When this flag is specified, the metacharacter ^ matches the pattern at beginning of the string and each newline’s beginning (\n).
And the metacharacter $ matches pattern at the end of the string and the end of each new line (\n)
re.Sre.DOTALLMake the DOT (.) special character match any character at all, including a newline. Without this flag, DOT(.) will match anything except a newline.
re.Xre.VERBOSEAllow comment in the regex. This flag is useful to make regex more readable by allowing comments in the regex.
re.Lre.LOCALEPerform case-insensitive matching dependent on the current locale. Use only with bytes patterns.

To specify more than one flag, use the | operator to connect them.

For example:

re.findall(pattern, string, flags=re.I|re.M|re.X)

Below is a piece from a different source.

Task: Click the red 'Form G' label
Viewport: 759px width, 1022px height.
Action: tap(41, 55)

All Python Regex tutorials: -

Python RegEx Archives (2024)

References

Top Articles
Latest Posts
Article information

Author: Gregorio Kreiger

Last Updated:

Views: 6026

Rating: 4.7 / 5 (57 voted)

Reviews: 88% of readers found this page helpful

Author information

Name: Gregorio Kreiger

Birthday: 1994-12-18

Address: 89212 Tracey Ramp, Sunside, MT 08453-0951

Phone: +9014805370218

Job: Customer Designer

Hobby: Mountain biking, Orienteering, Hiking, Sewing, Backpacking, Mushroom hunting, Backpacking

Introduction: My name is Gregorio Kreiger, I am a tender, brainy, enthusiastic, combative, agreeable, gentle, gentle person who loves writing and wants to share my knowledge and understanding with you.